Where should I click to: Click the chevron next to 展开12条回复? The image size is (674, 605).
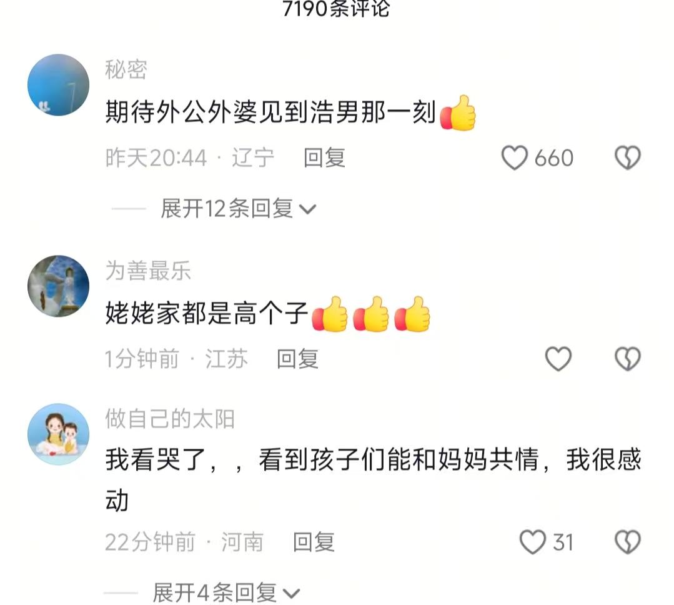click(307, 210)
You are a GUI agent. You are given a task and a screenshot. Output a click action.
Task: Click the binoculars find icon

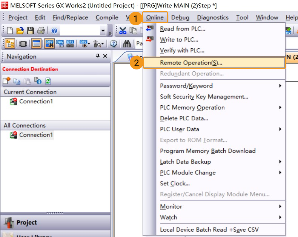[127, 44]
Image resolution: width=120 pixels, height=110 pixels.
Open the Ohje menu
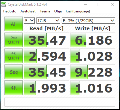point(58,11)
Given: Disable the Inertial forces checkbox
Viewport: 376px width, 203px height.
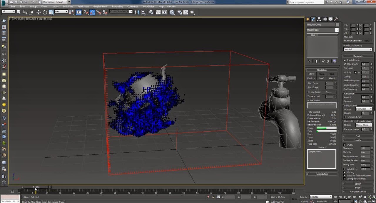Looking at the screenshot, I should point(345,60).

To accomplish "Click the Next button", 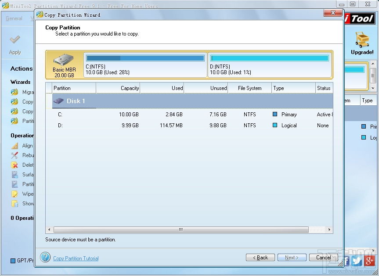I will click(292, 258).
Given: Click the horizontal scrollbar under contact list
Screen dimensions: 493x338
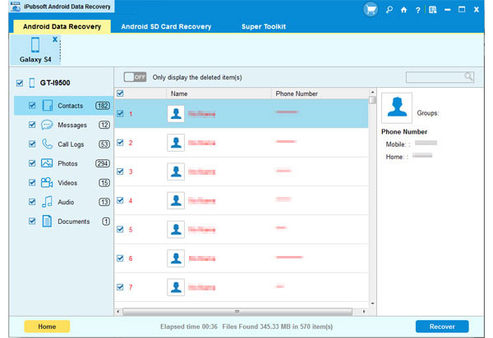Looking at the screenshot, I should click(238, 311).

────────

- PROBLEM -
Write out, word for word, the lines running from the one containing "Given: Click the" to the end of the data above; the pictures are to be left out.

- FINISHED EXERCISE -
Given: Click the horizontal scrollbar under contact list
Screen dimensions: 493x338
Looking at the screenshot, I should click(238, 311).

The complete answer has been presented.